Aim of the task:
A faithful copy is needed of the lines below from the one with "Click the gold coins stack icon" up to and including the one with "Task: Select the entire row 10 header"; set it down with no pictures and no other lines.

(Extracted material begins)

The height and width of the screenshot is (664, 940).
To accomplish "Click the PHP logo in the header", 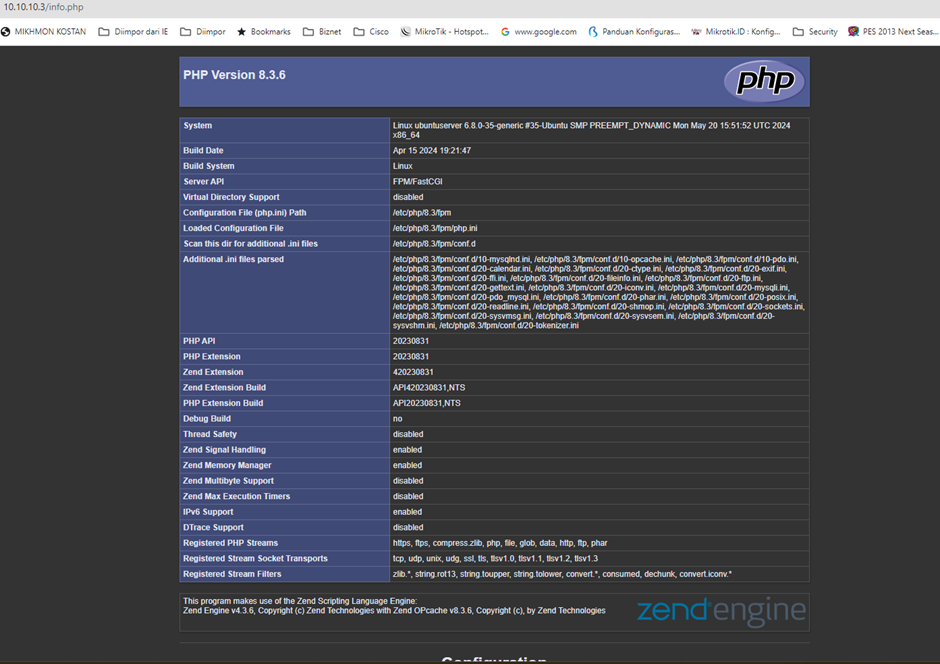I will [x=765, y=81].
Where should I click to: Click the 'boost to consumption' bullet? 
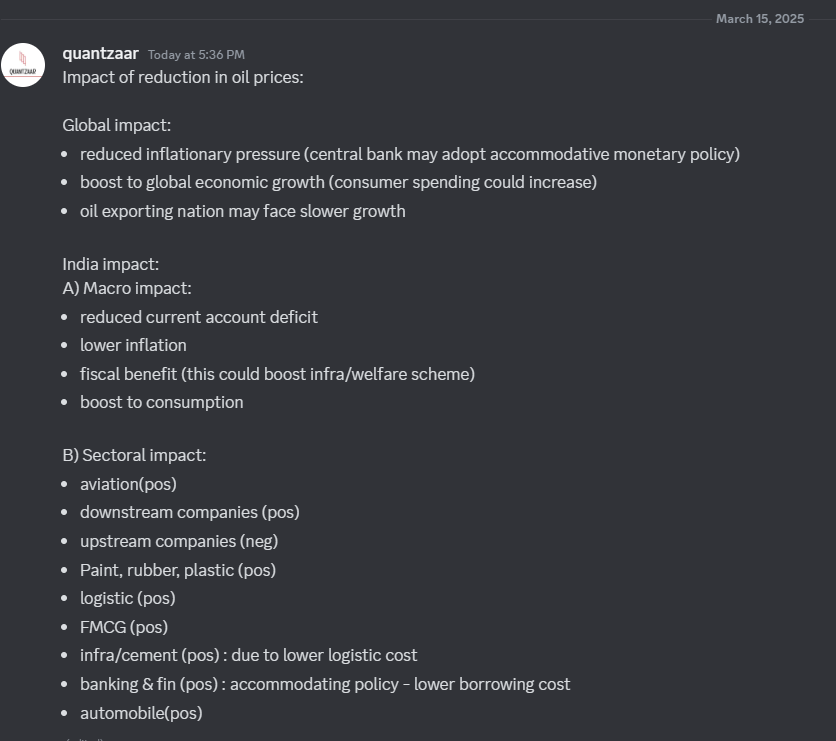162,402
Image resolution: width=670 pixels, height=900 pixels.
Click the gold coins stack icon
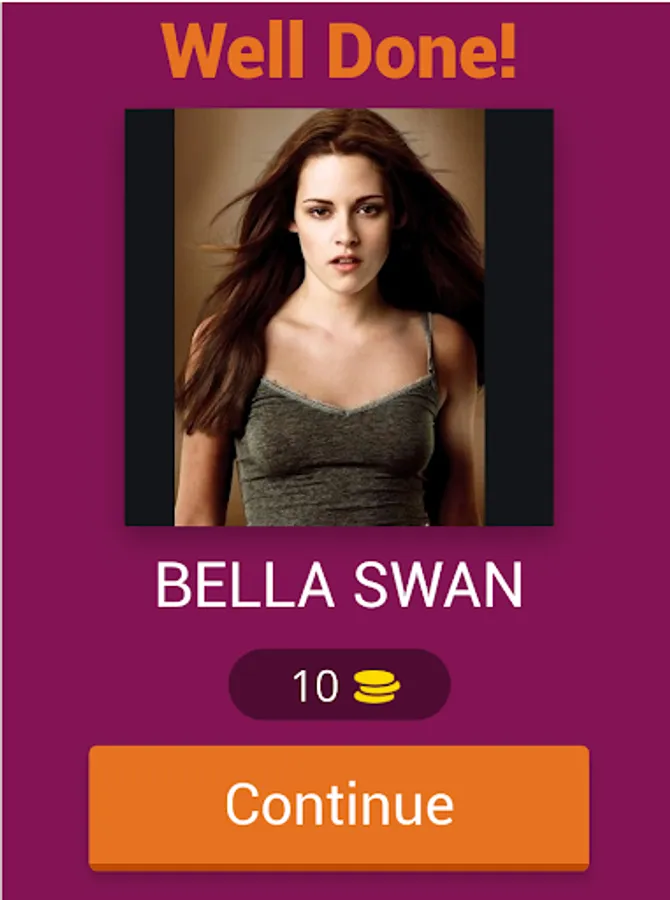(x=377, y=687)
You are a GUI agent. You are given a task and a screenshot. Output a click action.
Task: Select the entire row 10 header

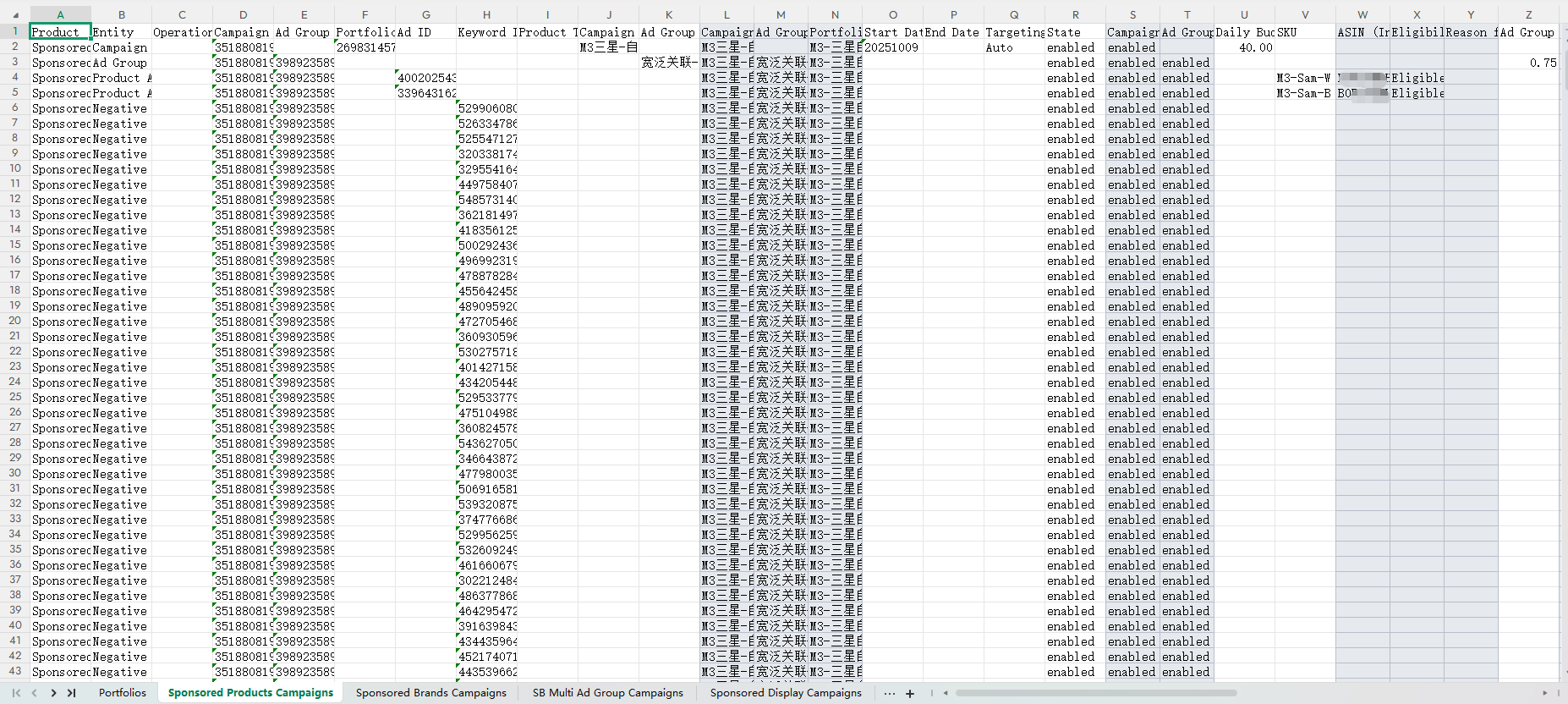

(Extracted material ends)
(Extracted material begins)

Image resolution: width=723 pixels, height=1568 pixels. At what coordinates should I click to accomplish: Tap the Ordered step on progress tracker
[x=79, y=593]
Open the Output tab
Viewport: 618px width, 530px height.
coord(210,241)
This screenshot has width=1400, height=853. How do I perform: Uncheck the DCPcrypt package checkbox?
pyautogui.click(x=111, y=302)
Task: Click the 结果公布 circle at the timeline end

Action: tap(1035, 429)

(Extracted material ends)

Response to this exercise:
Click the gold coins stack icon
(x=377, y=687)
You are a GUI agent. You are given a task and a screenshot. Output a click action.
Task: Select the entire row 10 header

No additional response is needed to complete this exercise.